Die erste Staffel der kritischen Drama-Serie "13 Reasons Why" entfachte einen gigantischen Hype bezüglich der Themen Suizid, Mobbing und sexuelle Belästigung und auch wenn die Show die Qualität nicht über dreizehn Folgen halten konnte, kommt man nicht umhin zu sagen, dass dieser gerechtfertigt war. Die Serie war spannend, bewegend und öffnete die Augen für Themen, die zuvor gerne unter den Teppich gekehrt wurden. Etliche Fragen blieben am Ende offen, sodass eine Fortsetzung des Plots im Grunde außer Frage stand... nur wie? Eine Buchvorlage gibt es dafür nicht mehr, die Serienautoren konnten also diesmal ganz frei mit den Charakteren umgehen. Das ruft erst einmal Skepsis wach, dennoch war ich neugierig, ob man die Qualität der ersten Season halten oder gar steigern würde.

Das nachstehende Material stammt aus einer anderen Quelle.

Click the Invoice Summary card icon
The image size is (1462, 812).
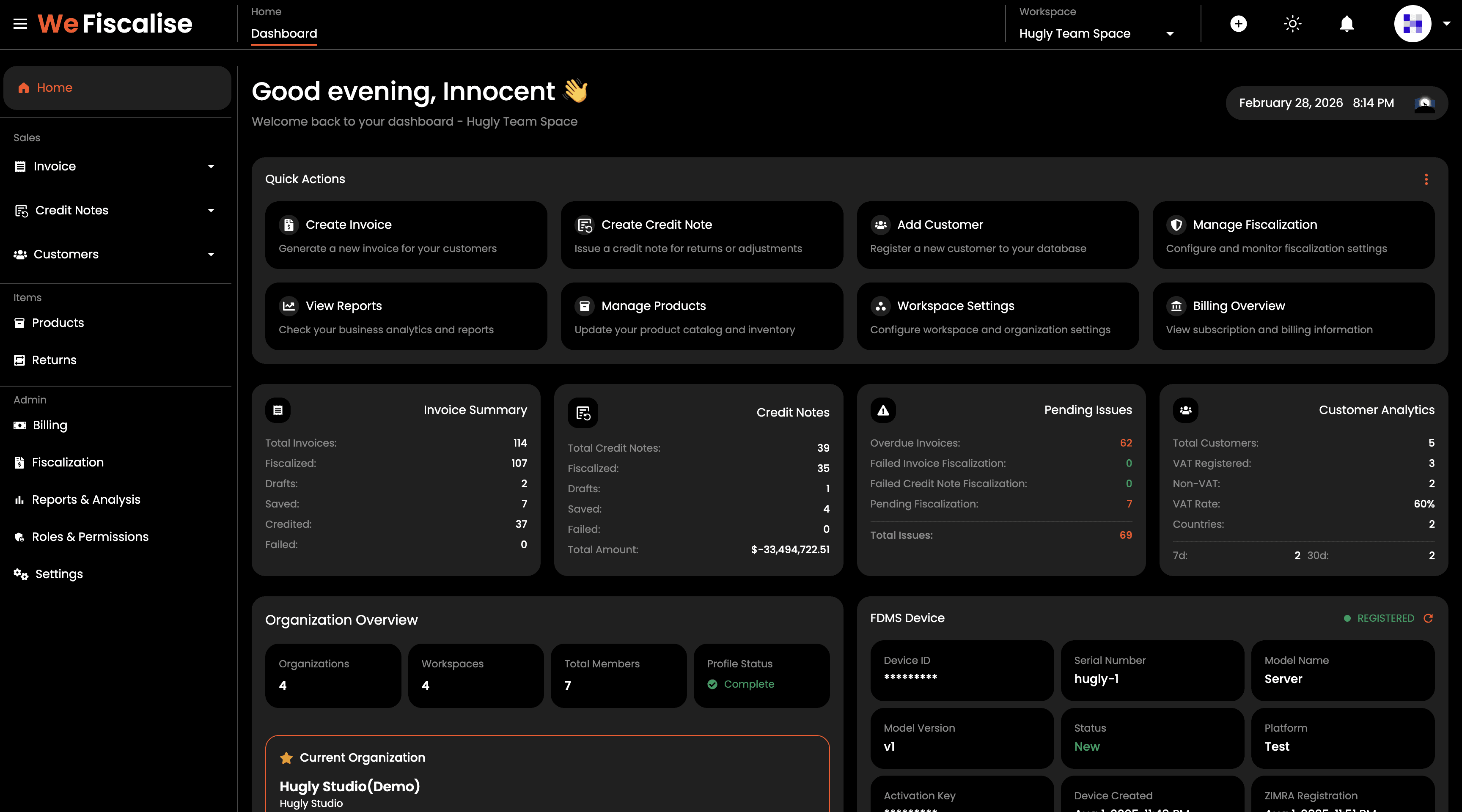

TOTE MÄDCHEN LÜGEN NICHT - STAFFEL 2


Fünf Monate sind nach dem schockierenden Selbstmord Hannah Bakers (Katherine Langford) vergangen und an der Liberty High School ist der Alltag wieder eingekehrt. Erneuter Aufruhr wird nur durch den Prozess verursacht, der nun anläuft und sich mit den Gründen, die Hannah in den Suizid trieben, beschäftigt. Clay Jensen (Dylan Minnette) will sich aus diesem Thema mittlerweile heraushalten, doch kann er Hannah, so sehr er auch möchte, nicht erfolgreich aus seinem Kopf vertreiben, will Gerechtigkeit. Insbesondere dem Vergewaltiger Bryce Walker (Justin Prentice) will er seine gerechte Strafe zukommen lassen, doch dieser verdrehte die Geschichte und scheint seinen Kopf womöglich aus der Schlinge ziehen zu können. Clay braucht daher Hilfe... und könnte diese vielleicht von unerwarteter Seite erhalten.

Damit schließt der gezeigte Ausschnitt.